Archived snapshot of the May 3, 2022 deploy state. No longer maintained.
Apps, but no website. Just URLs.
Most SaaS products are built — UI, auth, billing, dashboards, the lot. Send-2-Session asked: do they have to be? Stripe already has a Checkout page. Mailchimp already has a campaign signup page. Calendly already has a booking page. What if you could string those existing third-party pages together by their URLs into a complete user flow — and skip building most of the app? Send-2-Session is the orchestration layer that lets you define a "station" for each provider, extract the next session URL from its API response, and route the user onward — no website needed beyond a landing page.
A user defines a flow as a sequence of stations. Each station points at a third-party SaaS page (e.g. a Stripe Checkout link, a Stripe Customer Portal session, a Mailchimp signup form). The orchestration is invisible to the customer — they just click through what looks like a connected sequence of pages.
A live example, end-to-end:
1. The customer hits a Stripe Payment Link and completes payment.
2. Zapier catches the Stripe webhook, creates the next session (e.g. a Customer Portal session), and pushes the resulting session URL to the matching S2S Station.
3. The customer lands on a stable S2S Station URL. S2S resolves it to the latest session URL pushed in step 2 and forwards.
S2S sits between the workflow engine (Zapier/Make/Pipedream) and the customer — providing a stable URL that no-code builders (Webflow, Carrd, Squarespace, …) can embed, while the actual destination is resolved at runtime. That's the gap workflow engines alone don't fill: they orchestrate well in the backend, but they don't give the customer a stable URL to be sent to when the destination URL is generated dynamically per session.
| Folder | What it shows |
|---|---|
src/ |
React 17 frontend (Material-UI 4) — landing, auth, station builder, session routing. |
functions/ |
Firebase Cloud Functions — Firestore triggers and Express server for /station/url/** and /station/customer/** routes. |
firebase.json |
Hosting + Functions + Firestore + Auth + Emulator configuration. |
build/ |
Compiled production bundle from the May 3, 2022 deploy (preserved as-is). |
- Frontend: React 17, Material-UI 4, react-router-dom 5
- Backend: Firebase Cloud Functions (Node.js + Express)
- Data: Firestore (users → stations → sessions hierarchy)
- Auth: Firebase Auth (email/password)
- Hosting: Firebase Hosting + Functions
- Active development: December 2021 – late 2022
- Last build & deploy: 2022-05-03 (live on Firebase Hosting)
- End-to-end loop verified through internal testing: 34 Customer-Portal redirects and 45 Mailchimp-Landing redirects logged through the live deploy
- Original Firebase project no longer maintained
- Frozen snapshot, not under active development
The end-to-end orchestration worked. What ended the project was distribution — reaching no-code site owners who'd wire a fourth tool into their stack as a solo builder. Today, AI-native tooling would cut the build effort to a fraction; the validation discipline learned in Digitale Leute School's PM Bootcamp would tackle distribution before code.
For archive hygiene:
src/firebase.js— Web API key + project ID replaced with placeholders.firebaserc— replaced by.firebaserc.examplefirebase-emulators/andnode_modules/removed (regenerable)

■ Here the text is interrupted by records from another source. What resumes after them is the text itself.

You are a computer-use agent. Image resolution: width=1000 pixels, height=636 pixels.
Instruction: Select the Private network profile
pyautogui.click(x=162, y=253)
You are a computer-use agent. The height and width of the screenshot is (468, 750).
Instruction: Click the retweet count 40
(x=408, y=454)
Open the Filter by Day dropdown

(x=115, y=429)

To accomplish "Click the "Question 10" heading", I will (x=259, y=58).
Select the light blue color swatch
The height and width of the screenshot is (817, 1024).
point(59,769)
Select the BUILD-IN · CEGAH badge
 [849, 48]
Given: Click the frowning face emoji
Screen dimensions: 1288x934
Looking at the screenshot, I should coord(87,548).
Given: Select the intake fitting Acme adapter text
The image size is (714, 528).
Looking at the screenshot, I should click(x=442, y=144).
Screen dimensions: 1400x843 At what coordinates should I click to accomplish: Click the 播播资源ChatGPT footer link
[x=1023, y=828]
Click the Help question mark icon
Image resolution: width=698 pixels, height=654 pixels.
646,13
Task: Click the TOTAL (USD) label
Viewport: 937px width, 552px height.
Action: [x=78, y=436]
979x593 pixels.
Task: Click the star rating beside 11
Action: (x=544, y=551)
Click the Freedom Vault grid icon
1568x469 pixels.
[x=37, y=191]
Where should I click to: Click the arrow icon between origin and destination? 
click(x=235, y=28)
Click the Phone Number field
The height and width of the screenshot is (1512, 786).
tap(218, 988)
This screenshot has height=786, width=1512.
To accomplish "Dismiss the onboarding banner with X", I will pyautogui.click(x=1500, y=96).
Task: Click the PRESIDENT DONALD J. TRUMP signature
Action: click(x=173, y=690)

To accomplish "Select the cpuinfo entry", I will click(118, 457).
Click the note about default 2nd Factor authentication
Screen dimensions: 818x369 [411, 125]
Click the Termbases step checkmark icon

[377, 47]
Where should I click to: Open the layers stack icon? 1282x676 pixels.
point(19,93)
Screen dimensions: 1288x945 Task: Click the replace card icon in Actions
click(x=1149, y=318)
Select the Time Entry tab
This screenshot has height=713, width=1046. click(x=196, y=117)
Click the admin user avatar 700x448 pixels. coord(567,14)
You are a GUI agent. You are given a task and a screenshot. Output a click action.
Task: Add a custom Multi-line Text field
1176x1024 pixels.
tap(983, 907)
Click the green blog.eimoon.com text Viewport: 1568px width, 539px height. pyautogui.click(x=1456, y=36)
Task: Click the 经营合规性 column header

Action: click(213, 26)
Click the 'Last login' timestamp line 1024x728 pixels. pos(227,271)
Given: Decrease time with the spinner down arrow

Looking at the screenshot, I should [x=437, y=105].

The compiled build/ bundle is preserved as the original deploy artifact.
Firebase Web API keys are not secrets per Firebase's design (security is
enforced via Firestore Rules); they are redacted in source for repo hygiene.
This is an archive — running it requires a fresh Firebase project. Steps:
- Create a new Firebase project (Firestore + Auth + Functions)
- Copy your config into
src/firebase.js - Copy your project ID into
.firebaserc npm install && npm install --prefix functionsnpm startfor dev,npm run build && firebase deployto ship
Initial project scaffolding (React + Firebase Auth + Firestore setup) was
inspired by a YouTube tutorial for a URL-shortener (the package.json
name shortly reflects that early origin). The session-flow orchestration
logic, station/session data model, and Cloud Functions integration are
original implementation.
Restored in 2026 from a local archive of the May 2022 build.